Youth isn’t always a sign of inexperience – just ask former teen golf phenomenon Michelle Wie. At just 25 years old, Wie has amassed a long list of records in the sport and both amateur and professional wins since bursting onto the golf scene at the ripe age of 13. While her career has had what some describe as a rollercoaster trajectory, Wie continues to prove that her talent runs deep and that her place among the most influential women in sports is well deserved.



Michelle Wie

Britain Women's Golf Open

A simple look at Wie’s professional timeline is enough to confirm her reputation as a child prodigy. By the age of four, Wie was golfing under the instruction of her father. By the age of 10, she had become the youngest player to qualify for the U.S. Women’s Amateur Public Links Championship. At 12 years old, Wie was powering golf balls over 300 yards. Just a year later, Wie qualified for the LPGA Tour on her first attempt at the 2003 Kraft Nabisco Championship; she was only 13 years old. The same year, Wie became the youngest player to qualify for the US Women’s Open and also came out on top at the Women’s Amateur Public Links Tournament, making her the youngest player to ever win an adult USGA event. Given her track record at surpassing expectations, it came as no surprise that Wie was able to turn pro and sign contracts with both Nike and Sony, reportedly valued at $10 million, just before her 16th birthday.

Naturally, this achievement came with a lot of hype and media attention. Ultimately, it was this publicity that became her biggest downfall. After all, living up to the hype at any age, but especially a young one, is a challenge.
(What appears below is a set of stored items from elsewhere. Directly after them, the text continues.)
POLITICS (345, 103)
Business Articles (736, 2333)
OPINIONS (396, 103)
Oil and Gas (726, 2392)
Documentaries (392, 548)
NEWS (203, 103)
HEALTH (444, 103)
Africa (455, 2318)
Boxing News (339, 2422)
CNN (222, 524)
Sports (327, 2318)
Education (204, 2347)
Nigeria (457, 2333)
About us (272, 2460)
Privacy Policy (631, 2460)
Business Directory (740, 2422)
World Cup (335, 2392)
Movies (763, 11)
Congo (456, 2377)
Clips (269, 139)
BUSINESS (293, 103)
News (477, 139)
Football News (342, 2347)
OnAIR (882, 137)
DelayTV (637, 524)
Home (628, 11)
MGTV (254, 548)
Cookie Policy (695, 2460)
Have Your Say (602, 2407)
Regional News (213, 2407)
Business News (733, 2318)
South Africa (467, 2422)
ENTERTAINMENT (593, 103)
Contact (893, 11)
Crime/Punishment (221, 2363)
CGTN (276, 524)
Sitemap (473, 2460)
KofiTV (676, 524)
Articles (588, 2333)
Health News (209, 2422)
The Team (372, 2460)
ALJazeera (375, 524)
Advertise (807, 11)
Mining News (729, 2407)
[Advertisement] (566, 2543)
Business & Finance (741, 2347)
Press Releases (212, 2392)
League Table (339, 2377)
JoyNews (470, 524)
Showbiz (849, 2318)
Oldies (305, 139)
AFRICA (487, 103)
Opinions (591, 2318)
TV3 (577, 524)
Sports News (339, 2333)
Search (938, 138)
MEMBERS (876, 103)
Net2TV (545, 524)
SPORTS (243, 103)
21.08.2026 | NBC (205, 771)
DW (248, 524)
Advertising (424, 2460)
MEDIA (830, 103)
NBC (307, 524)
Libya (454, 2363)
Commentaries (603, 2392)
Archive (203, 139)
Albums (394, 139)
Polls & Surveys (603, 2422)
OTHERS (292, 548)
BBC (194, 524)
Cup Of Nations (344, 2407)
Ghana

A good start to a professional career (four top 5 finishes in major LPGA Tour stops, including at the Evian Masters, the Kraft Nabisco Championship, and the LPGA Championship) gave way to an almost eight-year slump, which most memorably included eight injury-plagued LPGA events, two withdrawals, a four-month hiatus and an overall low scoring average of 76.7 in 2007. That year Wie enrolled part-time at Stanford University and continued to focus on her golf game while attending classes during the winter and spring semesters. Despite her less-than-stellar performances, Wie continued to rake in almost $19 million that year alone, placing her #4 on Forbes’ list of Top 20 Earners Under 25.

After officially joining the LPGA full-time in 2009, Wie bounced back with one LPGA victory that year and the following year, only to hit another slump that would last through 2013. But, never being one to give up in the face of challenges or a tough career slump, Wie continued to work on her game and play in the professional circuit. So far in 2014, her record shines with 10 top 10 placements in LPGA tournaments and 2 victories at the U.S. Women’s Open and the LPGA LOTTE Championship. With no signs of slowing down, Wie is sure to continue living up to her hype and might even add a few more top-tier brands to her current list of sponsors, which include the likes of Nike, Kia Motors, McDonald’s and Omega Watches.